> Exercise description
Among the entries below, find the lines with the word "Compact" and copy them.

> Given data
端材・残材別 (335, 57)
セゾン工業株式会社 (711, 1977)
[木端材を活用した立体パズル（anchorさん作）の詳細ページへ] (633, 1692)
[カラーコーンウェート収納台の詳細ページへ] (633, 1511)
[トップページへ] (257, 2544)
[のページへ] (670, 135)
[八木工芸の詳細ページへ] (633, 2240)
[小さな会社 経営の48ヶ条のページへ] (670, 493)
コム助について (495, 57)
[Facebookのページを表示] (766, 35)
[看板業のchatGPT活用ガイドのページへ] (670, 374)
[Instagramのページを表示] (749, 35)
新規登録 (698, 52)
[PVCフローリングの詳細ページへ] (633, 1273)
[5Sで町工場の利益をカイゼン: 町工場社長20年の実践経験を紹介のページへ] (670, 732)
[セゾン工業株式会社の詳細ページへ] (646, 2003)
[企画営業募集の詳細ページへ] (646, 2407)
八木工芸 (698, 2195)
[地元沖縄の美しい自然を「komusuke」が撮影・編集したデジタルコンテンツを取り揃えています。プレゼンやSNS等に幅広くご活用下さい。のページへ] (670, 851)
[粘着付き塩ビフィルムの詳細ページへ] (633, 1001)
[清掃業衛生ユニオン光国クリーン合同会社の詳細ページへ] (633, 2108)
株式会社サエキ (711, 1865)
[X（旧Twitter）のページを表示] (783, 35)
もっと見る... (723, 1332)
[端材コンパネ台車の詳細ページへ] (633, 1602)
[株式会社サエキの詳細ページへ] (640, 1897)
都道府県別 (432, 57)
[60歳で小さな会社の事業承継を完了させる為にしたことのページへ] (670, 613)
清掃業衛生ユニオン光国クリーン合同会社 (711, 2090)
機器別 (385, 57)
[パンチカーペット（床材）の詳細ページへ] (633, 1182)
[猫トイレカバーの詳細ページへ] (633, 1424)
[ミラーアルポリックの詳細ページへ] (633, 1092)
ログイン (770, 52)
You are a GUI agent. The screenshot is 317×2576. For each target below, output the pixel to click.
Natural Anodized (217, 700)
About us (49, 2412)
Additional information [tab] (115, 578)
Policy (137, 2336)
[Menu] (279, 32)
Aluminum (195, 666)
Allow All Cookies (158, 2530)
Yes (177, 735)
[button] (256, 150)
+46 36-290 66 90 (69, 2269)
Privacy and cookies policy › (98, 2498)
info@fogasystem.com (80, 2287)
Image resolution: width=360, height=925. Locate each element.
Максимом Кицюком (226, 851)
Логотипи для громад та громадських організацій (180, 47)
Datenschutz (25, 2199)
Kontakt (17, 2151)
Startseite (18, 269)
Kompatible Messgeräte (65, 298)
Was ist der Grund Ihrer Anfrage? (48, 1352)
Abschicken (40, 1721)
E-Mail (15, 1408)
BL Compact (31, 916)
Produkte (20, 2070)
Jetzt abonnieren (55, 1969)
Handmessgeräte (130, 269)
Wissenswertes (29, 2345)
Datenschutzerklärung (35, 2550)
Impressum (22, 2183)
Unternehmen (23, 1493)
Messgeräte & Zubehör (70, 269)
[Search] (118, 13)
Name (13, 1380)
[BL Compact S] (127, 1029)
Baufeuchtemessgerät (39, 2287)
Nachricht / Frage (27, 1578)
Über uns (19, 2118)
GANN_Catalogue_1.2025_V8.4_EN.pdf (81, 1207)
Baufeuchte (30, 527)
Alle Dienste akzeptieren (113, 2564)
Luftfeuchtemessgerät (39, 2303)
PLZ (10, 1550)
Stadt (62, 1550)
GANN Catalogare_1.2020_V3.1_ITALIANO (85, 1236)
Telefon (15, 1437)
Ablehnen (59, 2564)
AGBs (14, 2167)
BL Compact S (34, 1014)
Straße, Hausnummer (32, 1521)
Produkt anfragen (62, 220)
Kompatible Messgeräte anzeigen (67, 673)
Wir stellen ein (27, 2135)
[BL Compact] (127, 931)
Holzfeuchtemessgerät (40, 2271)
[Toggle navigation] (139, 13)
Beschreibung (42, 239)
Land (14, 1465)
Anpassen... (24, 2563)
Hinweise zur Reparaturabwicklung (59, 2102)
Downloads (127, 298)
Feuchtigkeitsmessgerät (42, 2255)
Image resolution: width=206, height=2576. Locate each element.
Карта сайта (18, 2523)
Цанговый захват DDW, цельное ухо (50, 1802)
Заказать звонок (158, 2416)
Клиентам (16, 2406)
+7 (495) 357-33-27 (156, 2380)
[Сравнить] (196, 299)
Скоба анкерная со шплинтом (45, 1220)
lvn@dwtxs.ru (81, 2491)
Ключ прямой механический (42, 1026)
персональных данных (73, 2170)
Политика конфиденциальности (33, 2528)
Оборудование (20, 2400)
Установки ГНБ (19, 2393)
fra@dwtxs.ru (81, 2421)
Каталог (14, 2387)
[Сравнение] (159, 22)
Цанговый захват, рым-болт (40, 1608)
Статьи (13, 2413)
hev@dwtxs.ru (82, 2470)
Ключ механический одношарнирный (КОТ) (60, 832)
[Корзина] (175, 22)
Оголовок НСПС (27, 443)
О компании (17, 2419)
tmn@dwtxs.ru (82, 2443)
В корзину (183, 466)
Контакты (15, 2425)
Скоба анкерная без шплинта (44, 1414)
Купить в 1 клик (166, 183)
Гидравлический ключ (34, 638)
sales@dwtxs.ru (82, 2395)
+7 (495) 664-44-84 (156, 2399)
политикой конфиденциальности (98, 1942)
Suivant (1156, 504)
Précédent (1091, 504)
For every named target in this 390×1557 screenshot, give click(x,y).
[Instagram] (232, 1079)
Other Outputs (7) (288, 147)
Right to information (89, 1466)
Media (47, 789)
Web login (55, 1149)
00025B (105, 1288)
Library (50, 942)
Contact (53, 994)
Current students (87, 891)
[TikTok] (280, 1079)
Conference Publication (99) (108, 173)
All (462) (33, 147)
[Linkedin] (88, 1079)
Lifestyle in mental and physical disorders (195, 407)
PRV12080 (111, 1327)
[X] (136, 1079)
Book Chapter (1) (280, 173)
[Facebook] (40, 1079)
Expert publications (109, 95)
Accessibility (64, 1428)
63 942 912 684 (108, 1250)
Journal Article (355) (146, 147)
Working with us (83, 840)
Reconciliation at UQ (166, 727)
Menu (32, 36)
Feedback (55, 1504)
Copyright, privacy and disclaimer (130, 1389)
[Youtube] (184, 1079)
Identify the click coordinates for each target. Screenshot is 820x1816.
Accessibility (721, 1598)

> Answer for the task
BL Compact (31, 916)
[BL Compact S] (127, 1029)
BL Compact S (34, 1014)
[BL Compact] (127, 931)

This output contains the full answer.